Mayor Bev Buckway confirmed talks were happening between municipal and territorial officials at the Association of Yukon Communities meeting, held in Dawson City earlier this month.
She wasn’t sure how close they are to completing a deal, but Buckway was sure to mention that it was a different scenario than in Dawson City.
“It’s not a placer mining industry, it’s quartz claims,” she said. “But it’s surprising how much is already staked.”
And the claims that are staked can’t be taken away, Buckway added.
She listed Wolf Creek and the Copper Haul area as main hubs of mining-residential controversy in Whitehorse.
“People have a sense that the equipment might roll in and people are going to be drilling right underneath your bedroom window,” she said. “But it’s been productive discussions.”
The eastern side of the Yukon River, by the hospital, is almost void of any mineral staking, Buckway added.
A ban would only affect new staking, she said.
Dawson City banned staking within its municipal boundaries back in 2003.
But that hasn’t stopped controversy between placer miners and residents in the Klondike town. Miners still have rights to work claims already staked.
Such is the case with the contentious Slinky Mine on Dawson’s Dome Road. Darrell Carey has held 19 claims along the residential road since 1998 and 1999.
Two years ago, the town lost authority over the mine when Carey passed through the territory’s assessment process.
But Dawson does have a say over the road, which Carey wants to dig up during his search for gold. The town has accused Carey of trespassing. The case is before Supreme Court Justice Ron Veale.
More controversy came up again this year with another placer miner, Mike Heisey. Since 1980, he’s held two claims that straddle the Klondike River in the residential Dredge Pond subdivision.

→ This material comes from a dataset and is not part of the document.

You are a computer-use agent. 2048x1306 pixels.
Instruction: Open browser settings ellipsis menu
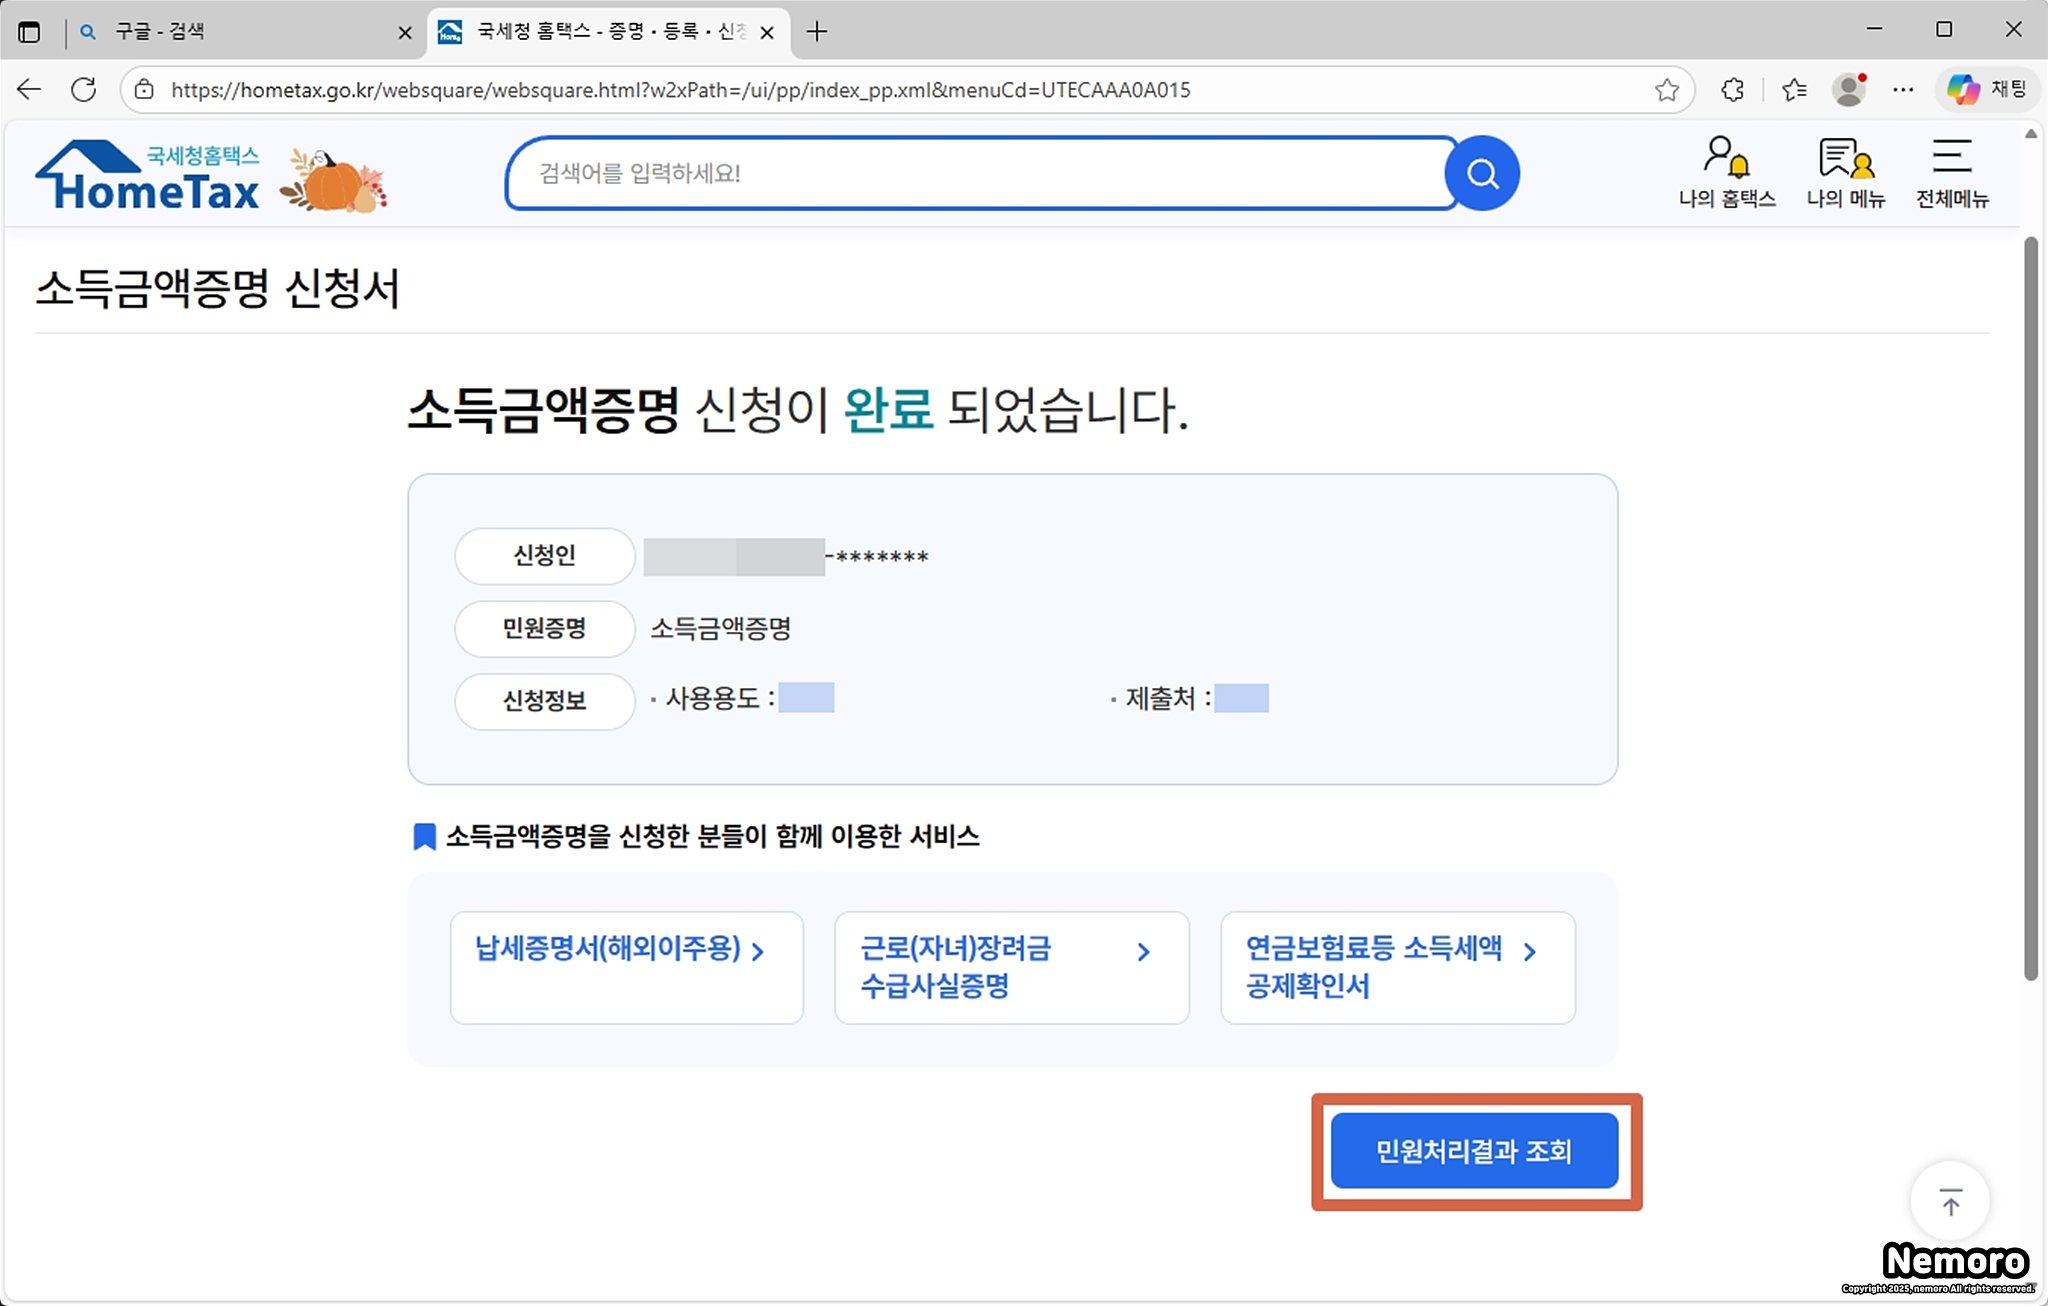click(1902, 90)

After a flurry of opposition during the Yukon Environmental and Socio-economic Assessment Board’s review of Heisey’s new proposals for the Klondike Valley claims, the miner asked the territory to swap the claims for land title. Those talks are ongoing.
At the communities’ meeting, Opposition Leader Liz Hanson called for a territory-wide ban for all municipal staking.

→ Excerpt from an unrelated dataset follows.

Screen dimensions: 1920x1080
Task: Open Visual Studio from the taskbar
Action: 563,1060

At the same meeting later that day, Premier Darrell Pasloski reaffirmed his support for Yukon’s free-entry staking system.

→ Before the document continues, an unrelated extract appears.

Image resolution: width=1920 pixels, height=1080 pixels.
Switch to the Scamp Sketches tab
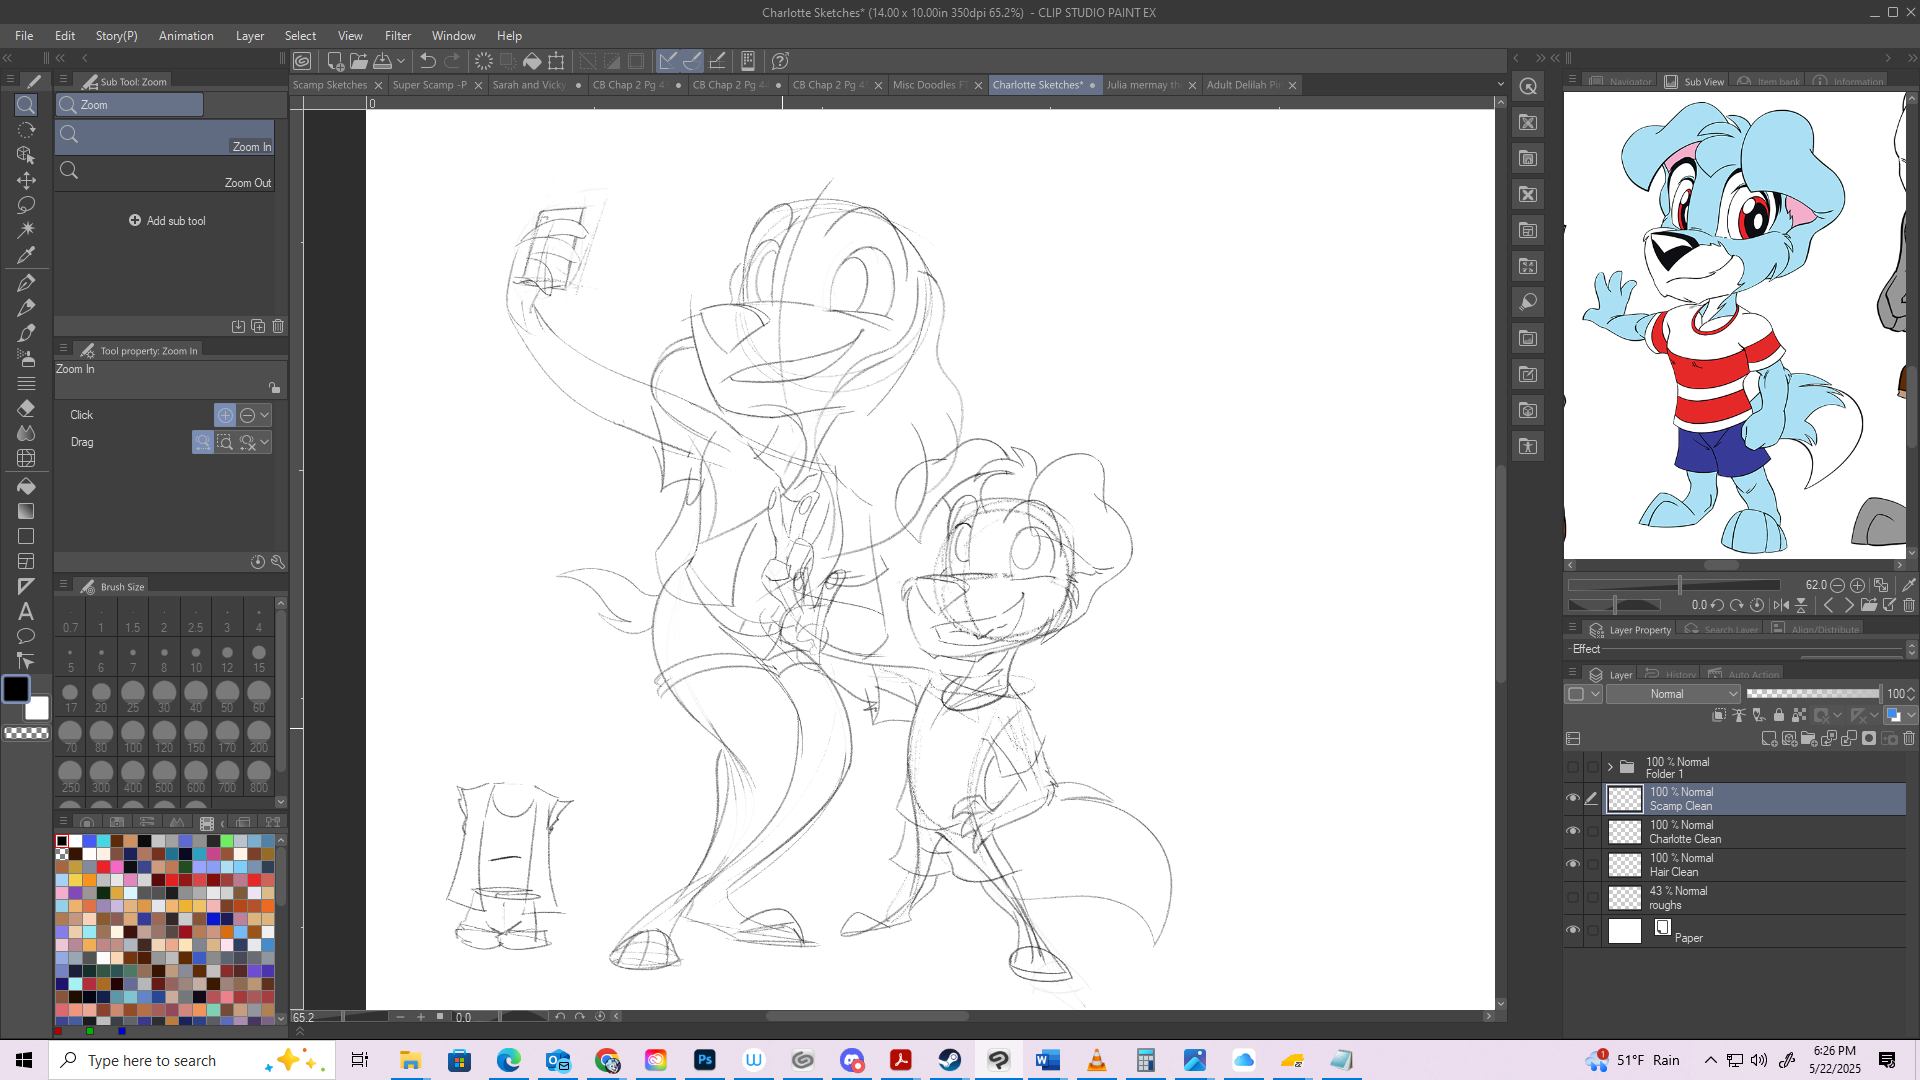pos(330,85)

But the government is willing to speak with any municipality that wants a staking ban within its boundaries, said Buckway.
Municipal councils must receive territorial approval for any staking ban. This restriction is one of many reasons why local officials want an overhaul of the Municipal Act.
Community Services Minister Elaine Taylor announced at the Dawson meeting that a review would begin this summer.